Would you use num%2 or num&1 to check if a number

2019-01-26 04:16发布

Well, there are at least two low-level ways of determining whether a given number is even or not:

 1. if (num%2 == 0) { /* even */ } 
 2. if ((num&1) == 0) { /* even */ }

I consider the second option to be far more elegant and meaningful, and that's the one I usually use. But it is not only a matter of taste; The actual performance may vary: usually the bitwise operations (such as the logial-and here) are far more efficient than a mod (or div) operation. Of course, you may argue that some compilers will be able to optimize it anyway, and I agree...but some won't.

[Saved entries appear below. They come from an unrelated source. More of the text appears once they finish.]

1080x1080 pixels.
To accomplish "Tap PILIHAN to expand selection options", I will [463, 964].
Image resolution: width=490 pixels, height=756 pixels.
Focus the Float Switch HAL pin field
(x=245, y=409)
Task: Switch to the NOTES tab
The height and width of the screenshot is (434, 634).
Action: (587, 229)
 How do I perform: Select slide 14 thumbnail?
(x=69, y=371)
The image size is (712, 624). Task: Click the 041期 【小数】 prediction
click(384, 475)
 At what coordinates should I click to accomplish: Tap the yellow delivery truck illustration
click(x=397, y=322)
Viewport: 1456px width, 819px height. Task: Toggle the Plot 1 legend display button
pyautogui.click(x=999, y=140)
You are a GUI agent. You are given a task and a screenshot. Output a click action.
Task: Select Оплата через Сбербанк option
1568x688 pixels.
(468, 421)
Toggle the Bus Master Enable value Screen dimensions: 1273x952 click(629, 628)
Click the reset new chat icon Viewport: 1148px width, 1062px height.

Another point is that the second one might be a little harder to comprehend for less experienced programmers. On that I'd answer that it will probably only benefit everybody if these programmers take that short time to understand statements of this kind.

What do you think?

The given two snippets are correct only if num is either an unsigned int, or a negative number with a two's complement representation. - As some comments righfuly state.

12条回答
别忘想泡老子
2楼-- · 2019-01-26 04:25

I code for readability first so my choice here is num % 2 == 0. This is far more clear than num & 1 == 0. I'll let the compiler worry about optimizing for me and only adjust if profiling shows this to be a bottleneck. Anything else is premature.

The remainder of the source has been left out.